What I like best about this subplot is its irony; the Jeevan we meet at the beginning is thinking all about himself, while the Jeevan 60 days later thinks only about Kirsten's well-being. As another famous comic book once said, "With great power comes great responsibility," and any parent can sympathize with the turmoil he's facing.


Dealing with the end of the world in a completely different way, The Wasteland is a Spanish film new to Netflix set in the early 19th century, as a family leaves society following years of civil war and unrest. They relocate to a vast nothingness, filled with endless, wheat-colored plains and faint outlines of mountains in the distance. Like in The Road and Station Eleven, the father, mother, and son here have escaped the horrors of the disintegrating life they once knew, and we can all relate to the feeling of wanting to get away from those in our communities who seem to almost thrill at carnage and anarchy. Yet, in this newfound land they live on (and that's being generous), they begin to sense a mythical creature, inching ever closer to them. The question remains, "Is it scarier to have society, in all its forms, surround you, or to have absolutely nothing?"


Writer and director Ahmad Bahrami is casting a metaphor for how we can try to run from our fears, but they will eventually catch up to us. For the viewer watching this in pandemic times, that might equate to something like "ignorance is bliss;" if we turn off the news, or close our eyes to the horrors in our immediate world, we might be able to ignore it for a while, but not forever. In The Wasteland, Salvador wants to teach his young son Diego how to "be a man," aware that they can only put off the encroaching darkness so long, while his mother, Lucia, believes it is too soon to learn of the world's evil ways. This inner struggle is one all parents face: at what point do we tell our kids about the sad and tragic parts in our histories so that they can learn from it, without frightening them too much? The debate we have with ourselves can be agonizing at times.

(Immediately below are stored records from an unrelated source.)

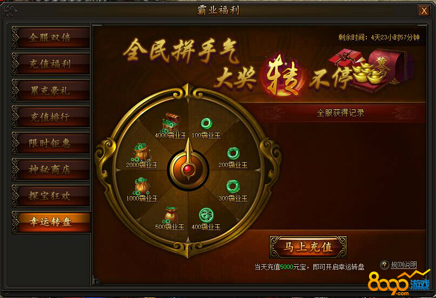Click the 2000霸业玉 jade bag icon

click(142, 152)
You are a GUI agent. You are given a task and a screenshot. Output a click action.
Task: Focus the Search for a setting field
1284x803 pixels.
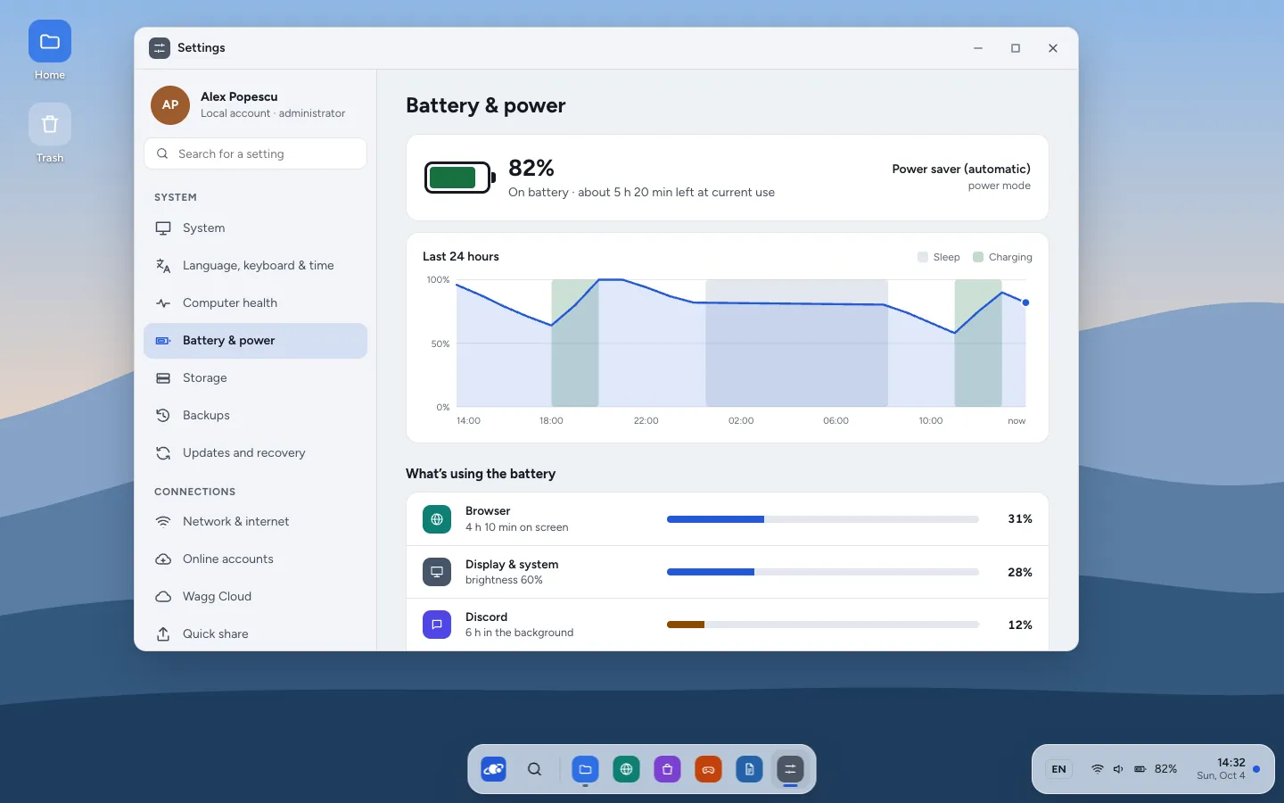255,153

This question is put to the emotional test in The Wasteland when Salvador must leave the homestead in order to deliver an important message. Mother and son are left to their own wits as the unseen monster draws nearer. For awhile, Lucia proceeds as normal: playing games with her son, teaching him how to bake, while casting furtive glances at the horizon and eyeing the rifle in the corner of the room. The rifle, by the way, was Diego's birthday gift from his father, and has his name etched into the wood of it. If there was a more apt symbol for toxic masculinity and how violence is passed from one generation to another, I don't know what it is.

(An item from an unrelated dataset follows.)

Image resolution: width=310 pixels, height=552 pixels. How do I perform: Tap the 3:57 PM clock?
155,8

A year goes by without Salvador's return, and Lucia starts to come apart at the seams as the sole source of protection for young Diego. She's not a helpless damsel in distress, though; at one point, thinking she sees the monster outside the fence at night, she plunges into a thunderstorm with the rifle and fires wildly into the darkness. Her actions may seem erratic, and her psyche perhaps unbalanced, but further reflection proves her reaction reasonable. The instinct of protecting her child at any cost mixed with the paranoia and claustrophobia of being quarantined and scared about survival is a very human and rational one.


Being a parent is the central joy of my life, and books like The Road, TV shows like Station Eleven, or movies like The Wasteland, are all the more terrifying and touching because of how the characters handle that difficult balance. We live in a dangerous world, but characters like The Father, Jeevan, and Lucia, though fictional, remind us that, even in an apocalypse, we're not alone.